## What to work on
Select and reproduce each line of the listing below that bears the string "value".

## Dataset entries

++++++++++++++++++++

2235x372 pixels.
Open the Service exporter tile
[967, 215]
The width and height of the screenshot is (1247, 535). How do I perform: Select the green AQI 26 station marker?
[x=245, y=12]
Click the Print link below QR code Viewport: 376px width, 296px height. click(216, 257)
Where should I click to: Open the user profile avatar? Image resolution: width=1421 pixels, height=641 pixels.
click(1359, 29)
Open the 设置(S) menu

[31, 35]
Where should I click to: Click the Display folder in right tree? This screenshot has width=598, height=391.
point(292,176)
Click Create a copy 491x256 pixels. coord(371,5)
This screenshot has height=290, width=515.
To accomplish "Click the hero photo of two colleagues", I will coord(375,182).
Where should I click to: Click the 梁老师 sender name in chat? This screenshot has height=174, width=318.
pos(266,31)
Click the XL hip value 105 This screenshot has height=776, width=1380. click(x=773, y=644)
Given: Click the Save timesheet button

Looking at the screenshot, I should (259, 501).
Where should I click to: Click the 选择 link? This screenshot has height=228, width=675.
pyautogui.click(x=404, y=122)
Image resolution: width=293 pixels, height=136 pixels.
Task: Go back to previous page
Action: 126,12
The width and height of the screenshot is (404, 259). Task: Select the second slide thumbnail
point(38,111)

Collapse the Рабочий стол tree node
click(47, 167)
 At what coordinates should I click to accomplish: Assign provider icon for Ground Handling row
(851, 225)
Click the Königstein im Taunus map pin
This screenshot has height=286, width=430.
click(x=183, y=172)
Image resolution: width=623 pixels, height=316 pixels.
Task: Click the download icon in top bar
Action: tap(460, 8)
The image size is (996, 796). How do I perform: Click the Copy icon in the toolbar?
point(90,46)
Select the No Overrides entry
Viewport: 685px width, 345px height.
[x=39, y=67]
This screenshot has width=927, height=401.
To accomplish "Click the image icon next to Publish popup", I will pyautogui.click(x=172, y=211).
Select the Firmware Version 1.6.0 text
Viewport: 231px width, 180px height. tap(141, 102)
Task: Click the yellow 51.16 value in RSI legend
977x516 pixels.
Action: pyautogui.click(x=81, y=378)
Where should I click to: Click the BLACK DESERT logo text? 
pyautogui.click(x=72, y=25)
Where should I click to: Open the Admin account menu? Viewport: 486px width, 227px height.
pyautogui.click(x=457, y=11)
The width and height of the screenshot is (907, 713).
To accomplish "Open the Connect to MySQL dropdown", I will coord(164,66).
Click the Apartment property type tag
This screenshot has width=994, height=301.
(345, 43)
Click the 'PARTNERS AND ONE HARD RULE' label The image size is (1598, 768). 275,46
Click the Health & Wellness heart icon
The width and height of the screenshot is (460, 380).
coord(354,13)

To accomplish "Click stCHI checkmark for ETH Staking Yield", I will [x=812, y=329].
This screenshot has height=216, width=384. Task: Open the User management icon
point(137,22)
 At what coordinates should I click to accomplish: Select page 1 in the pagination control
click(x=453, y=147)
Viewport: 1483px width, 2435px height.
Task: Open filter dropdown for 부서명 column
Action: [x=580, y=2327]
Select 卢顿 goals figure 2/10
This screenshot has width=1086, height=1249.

++++++++++++++++++++

## Response
Click the XL hip value 105 This screenshot has height=776, width=1380. click(x=773, y=644)
Task: Click the yellow 51.16 value in RSI legend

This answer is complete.